* **Action item**:
Give the number of lines in this listing that hold "sidebar". No other words belong in the reply.

START Data records

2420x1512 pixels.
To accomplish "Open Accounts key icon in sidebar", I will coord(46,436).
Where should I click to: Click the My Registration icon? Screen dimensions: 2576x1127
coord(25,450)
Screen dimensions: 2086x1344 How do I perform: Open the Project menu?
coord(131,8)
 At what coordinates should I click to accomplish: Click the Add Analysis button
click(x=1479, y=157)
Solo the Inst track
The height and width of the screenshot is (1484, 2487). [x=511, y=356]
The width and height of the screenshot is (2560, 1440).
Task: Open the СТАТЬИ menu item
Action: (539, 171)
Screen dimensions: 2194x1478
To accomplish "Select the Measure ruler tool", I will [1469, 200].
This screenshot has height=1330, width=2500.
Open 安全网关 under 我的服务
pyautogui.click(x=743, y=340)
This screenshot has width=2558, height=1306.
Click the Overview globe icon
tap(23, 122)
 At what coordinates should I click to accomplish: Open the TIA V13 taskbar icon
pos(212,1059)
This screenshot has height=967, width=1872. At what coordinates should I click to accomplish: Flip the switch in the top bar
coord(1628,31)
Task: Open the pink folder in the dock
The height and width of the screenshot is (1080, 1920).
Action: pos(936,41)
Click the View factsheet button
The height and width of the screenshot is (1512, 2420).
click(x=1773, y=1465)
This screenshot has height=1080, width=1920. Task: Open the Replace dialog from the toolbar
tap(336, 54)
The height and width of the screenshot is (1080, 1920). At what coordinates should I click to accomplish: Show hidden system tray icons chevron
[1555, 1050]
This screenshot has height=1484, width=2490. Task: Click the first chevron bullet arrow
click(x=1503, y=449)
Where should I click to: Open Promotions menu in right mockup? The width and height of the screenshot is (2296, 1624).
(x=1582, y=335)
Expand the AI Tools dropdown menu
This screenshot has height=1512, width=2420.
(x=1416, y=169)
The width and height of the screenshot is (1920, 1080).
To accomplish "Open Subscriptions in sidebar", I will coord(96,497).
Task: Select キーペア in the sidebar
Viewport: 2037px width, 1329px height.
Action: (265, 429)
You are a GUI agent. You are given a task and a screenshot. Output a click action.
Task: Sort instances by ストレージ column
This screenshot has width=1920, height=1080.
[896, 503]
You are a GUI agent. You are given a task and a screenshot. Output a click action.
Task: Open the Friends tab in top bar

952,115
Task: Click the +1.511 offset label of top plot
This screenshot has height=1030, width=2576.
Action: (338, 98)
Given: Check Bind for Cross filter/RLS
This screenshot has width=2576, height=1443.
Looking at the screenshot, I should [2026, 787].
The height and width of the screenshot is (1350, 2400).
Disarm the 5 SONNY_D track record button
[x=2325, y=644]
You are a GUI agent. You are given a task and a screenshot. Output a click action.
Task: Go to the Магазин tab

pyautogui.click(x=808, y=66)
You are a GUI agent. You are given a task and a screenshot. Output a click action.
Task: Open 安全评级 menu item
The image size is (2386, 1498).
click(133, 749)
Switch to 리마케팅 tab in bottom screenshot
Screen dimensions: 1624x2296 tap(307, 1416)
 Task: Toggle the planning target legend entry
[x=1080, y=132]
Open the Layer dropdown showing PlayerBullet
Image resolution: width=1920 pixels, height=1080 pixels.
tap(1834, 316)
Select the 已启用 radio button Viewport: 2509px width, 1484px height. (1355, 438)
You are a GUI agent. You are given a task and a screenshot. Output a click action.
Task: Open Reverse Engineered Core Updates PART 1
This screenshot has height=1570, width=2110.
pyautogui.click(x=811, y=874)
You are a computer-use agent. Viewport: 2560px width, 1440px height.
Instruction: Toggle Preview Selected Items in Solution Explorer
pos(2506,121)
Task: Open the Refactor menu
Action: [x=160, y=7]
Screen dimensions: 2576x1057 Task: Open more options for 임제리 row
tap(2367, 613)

END Data records

* **Solution for this exercise**:
3